[Dataset entries]
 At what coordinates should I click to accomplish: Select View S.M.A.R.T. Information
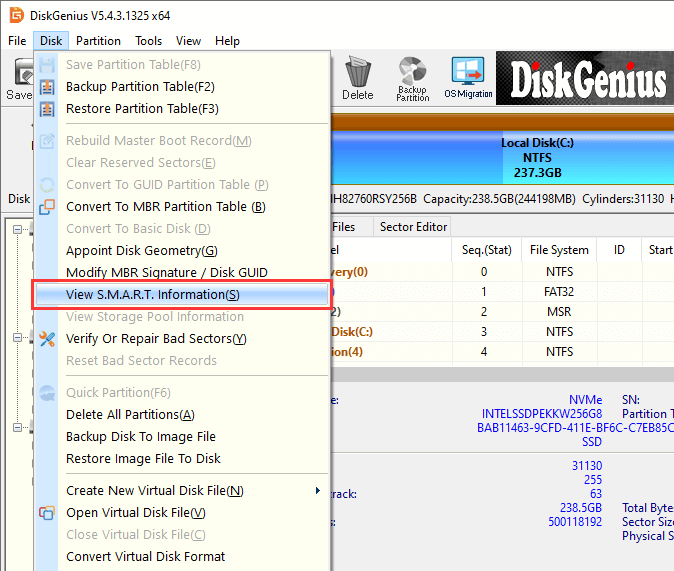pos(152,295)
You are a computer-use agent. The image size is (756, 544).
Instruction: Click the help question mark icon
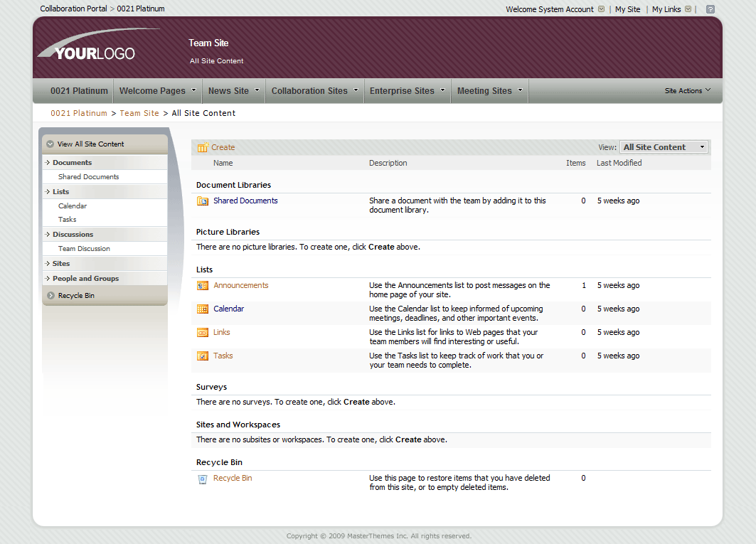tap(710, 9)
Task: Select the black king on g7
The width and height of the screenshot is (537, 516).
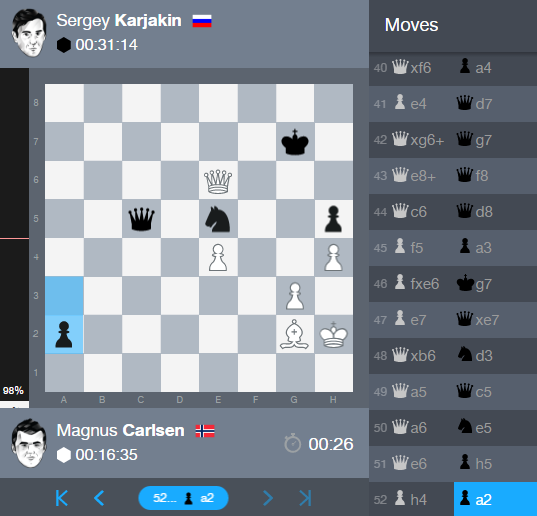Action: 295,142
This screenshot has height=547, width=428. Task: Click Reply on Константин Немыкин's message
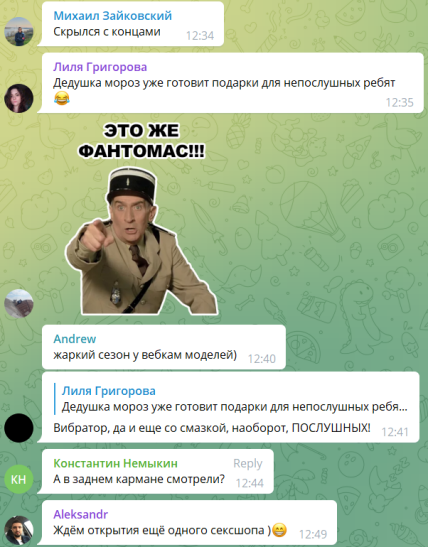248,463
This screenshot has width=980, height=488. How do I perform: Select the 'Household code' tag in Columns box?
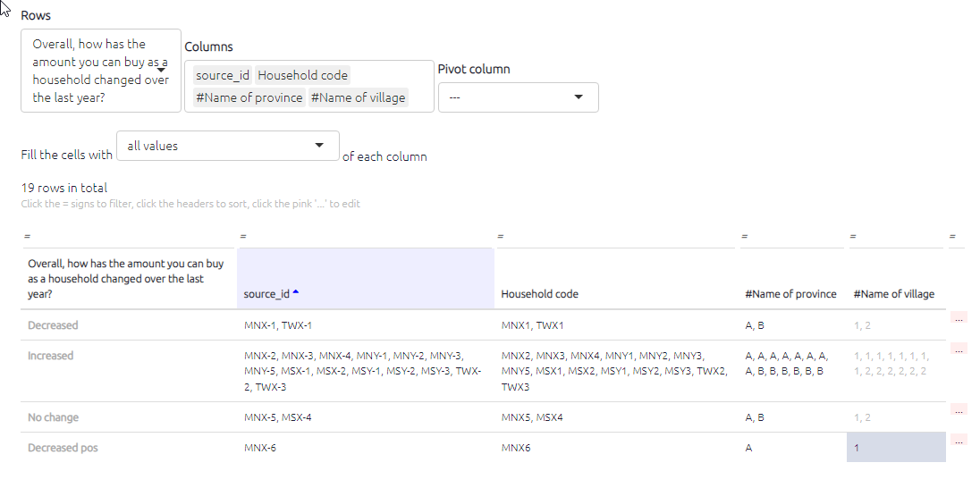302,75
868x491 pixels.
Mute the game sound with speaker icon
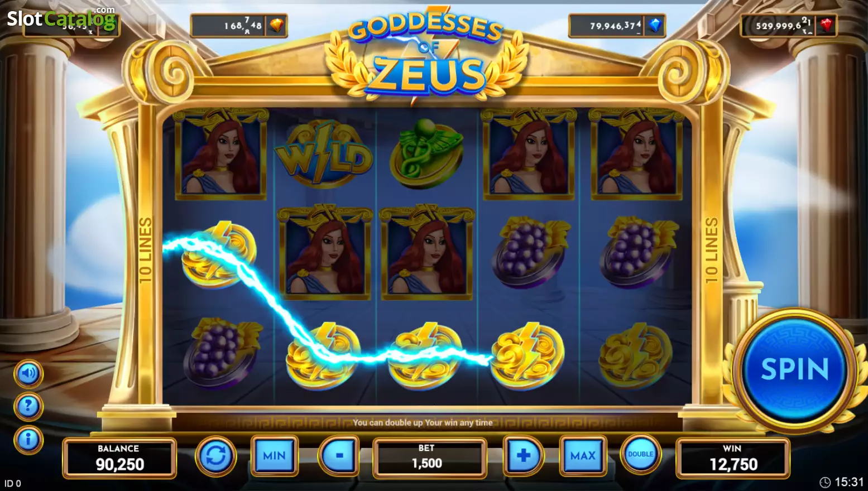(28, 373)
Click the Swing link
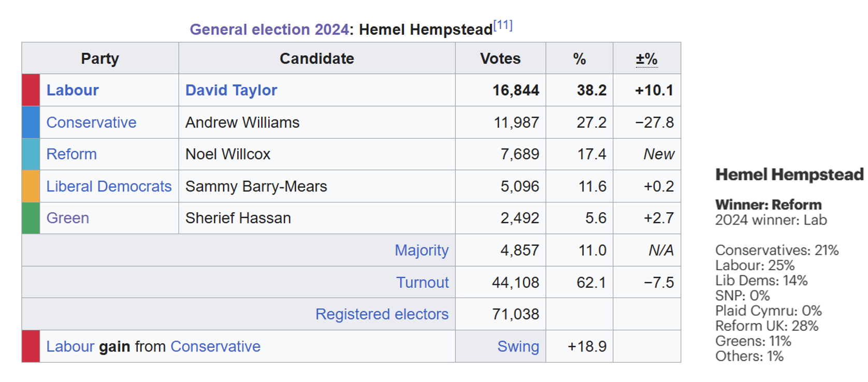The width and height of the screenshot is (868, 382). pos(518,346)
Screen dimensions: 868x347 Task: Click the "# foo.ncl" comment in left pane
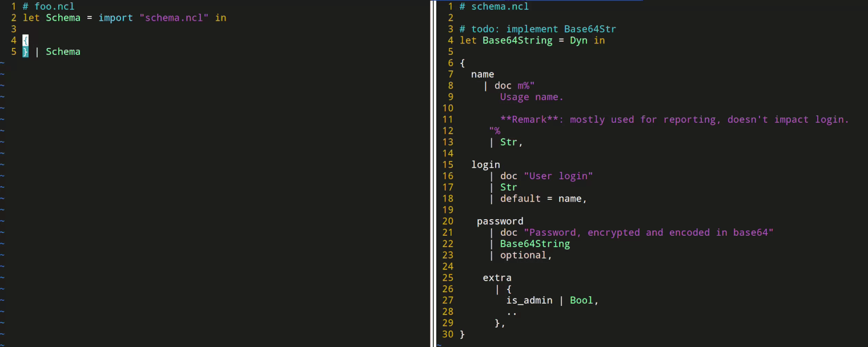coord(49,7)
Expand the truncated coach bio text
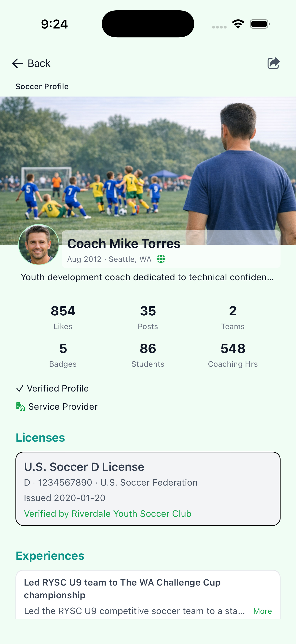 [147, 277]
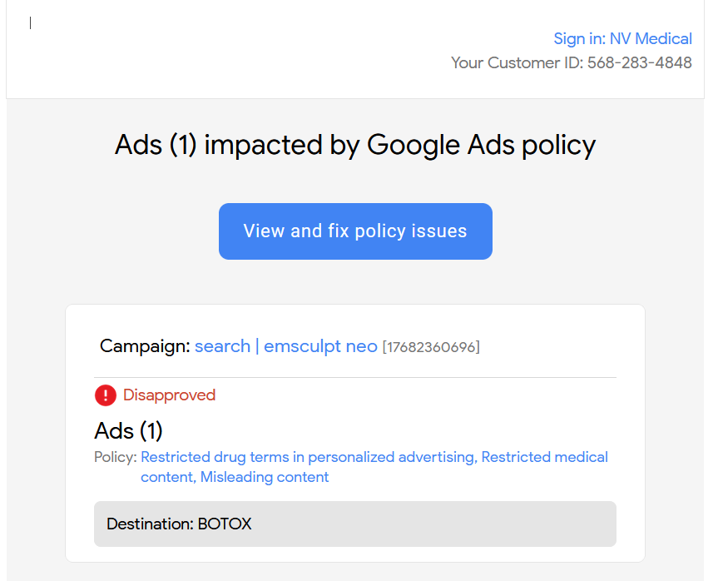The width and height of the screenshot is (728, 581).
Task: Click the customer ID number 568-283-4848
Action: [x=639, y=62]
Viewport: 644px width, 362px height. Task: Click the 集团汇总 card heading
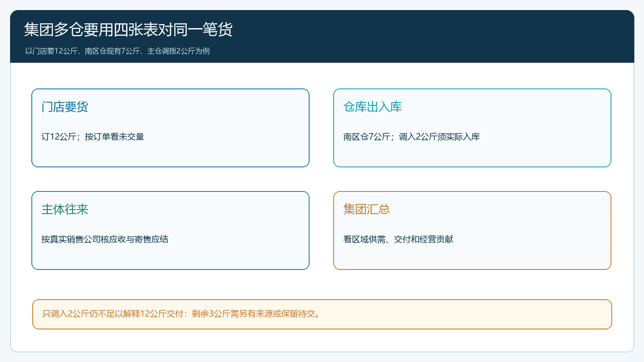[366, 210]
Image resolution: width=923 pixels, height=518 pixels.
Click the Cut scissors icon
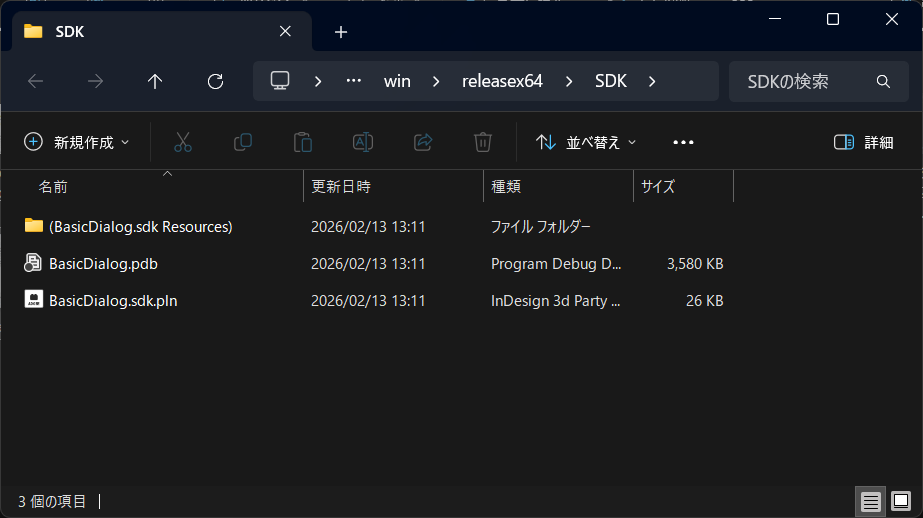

- Assigned task: From the opening line of the entries, copy each line exactly until the line with "Task: Select the black king on g7", which is copied as well; leave out pictures.

- Written reply:
 At what coordinates should I click to accomplish: Select View S.M.A.R.T. Information
pos(152,295)
You are a computer-use agent. The image size is (756, 544).
Instruction: Click the help question mark icon
tap(710, 9)
Task: Select the black king on g7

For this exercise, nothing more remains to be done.